▶ Source text
▬▬▬▬▬▬▬▬▬▬

When I wake up in the morning, I brush my teeth—almost immediately. I’ll stand there, at the sink, brushing away, dancing. Dancing because I have to pee. But I can’t pee, because my mouth tastes so gross that I have to fix that first. Bad breath—it’s the worst. So why, when my toddler breathes his awful morning-combined-with-milk breath directly into my nostrils, is it OK? It’s because he’s my kid. It’s because he’s so close that I can breathe him in, and I wish he’d stay that close forever. In the safe place that is our home, the kids can get away with so much that others would not. Here are some more:
1. Either one of my kids can sneeze onto my face from 2 inches away.
Not a dry, composed, adult sneeze, no. A messy, wet, little-kid sneeze. This particularly applies to the toddler who follows each sneeze—his own and others’—by proclaiming “achoo” where one would typically say “bless you.” “Achoo, Mommy!” “Achoo, Daddy!” “Achoo, baby!” And there’s the baby, who follows every sneeze with a suspicious smile as if he thinks he’s accomplished something. Sneeze away, adorable children. I meant to rinse my face earlier. So thanks, actually, for giving me a reason to finally do it.
2. The toddler can bop me on the head.
He says “bonk” in his adorable toddler voice immediately following and generally puts his hand on his own head. No matter how I feel about being bonked on the noggin’, I laugh. I also say “bonk.”
He can release an unrealistically long string of drool onto any part of me—my knee, my arm, my face—even after I’ve gotten dressed for work. He smiles during and after. It’s OK kid—it’ll dry. Smile more.
4. The toddler can place a variety of items on my head against my will.
He does so while beaming and stating “hat.” I’m so impressed that he understands that something on one’s head is in fact (usually) a hat, that I allow this to continue. I encourage it, even. Stuffed animals. Little People. Mega Blocks. Puzzle pieces. Christmas ornaments. Occasionally an actual hat. All hats. When he demands that I place the “hat” on the baby, I do that too. Because he then says, “baby, hat.”

▬▬▬▬▬▬▬▬▬▬

▶ Source material
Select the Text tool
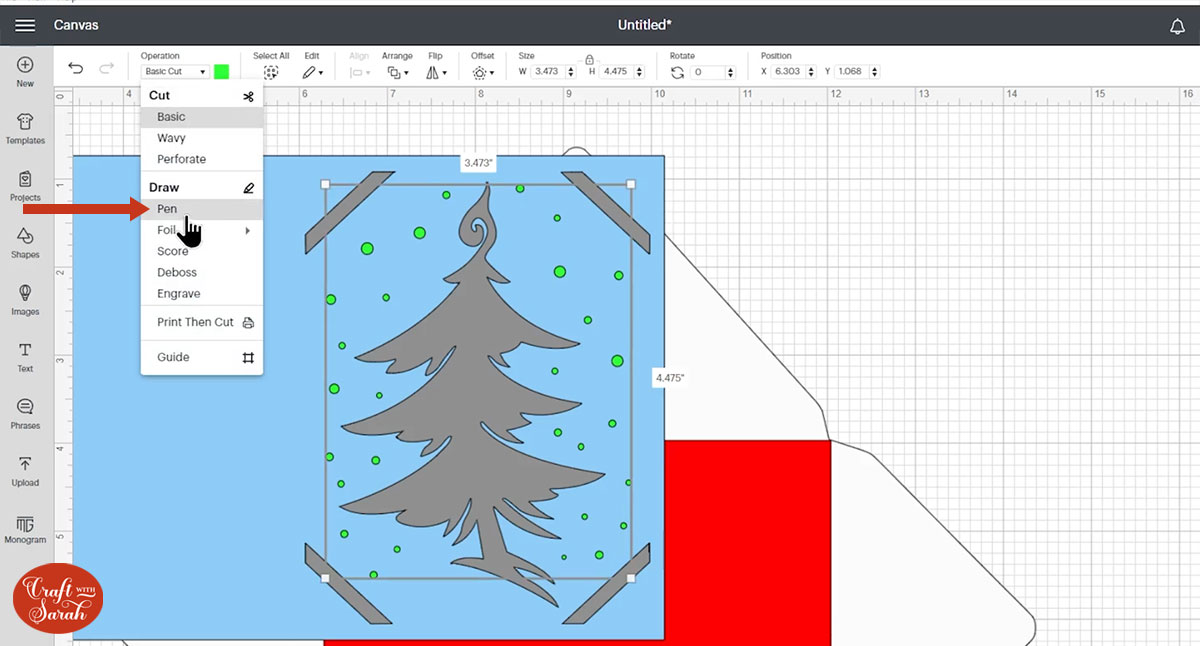Image resolution: width=1200 pixels, height=646 pixels. point(25,356)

▬▬▬▬▬▬▬▬▬▬

Write the next part of the essay about what the kids get away with at home, starting after its last sentence. The material has no connection to the essay about what the kids get away with at home.

▶ Answer to the exercise
5. The baby can chew on nearly any inedible object he wishes.
Obvious safety hazards are excluded. If I were to casually chew on a remote control, that would be weird. But, the baby does it, and it’s normal. In fact, here, let me take the batteries out, baby. It’s all yours.
6. The toddler can force me to pretend to talk to him on the phone, and hold the same 3-second conversation an infinite number of times.
“Hello? Hello. Hi! Hi, how are you? How are you [but in toddler, pronounced “oowweeaaahhhoooo”]? Bye!” Bye, adorable child. I’m already looking forward to you “calling” me back in. Oh, there you are now. “Hello
7. Either one of the kids can spontaneously make incredibly loud noises.
We were calmly watching television and something got you so excited that your uninhibited reaction is to squeal at the top of your lungs? Oh. But you turn to me, wide-eyed with amazement and learning and the joy of seeing something new. Kids will be kids. Make your sounds, kiddo. Someday you’ll hold them in. So for now, make them all.
8. The baby can repeat the same non-word over and over, without causing irritation.
“Ba-ba-ba-ba-ba-ba-ba.” Oh really, baby? That’s interesting. Please tell me more. What if I repeat the ba-ba sound back to you? That’s fine. Let’s do this. Back and forth. For an hour.
9. The toddler can stare into the toilet and say, “Wow.”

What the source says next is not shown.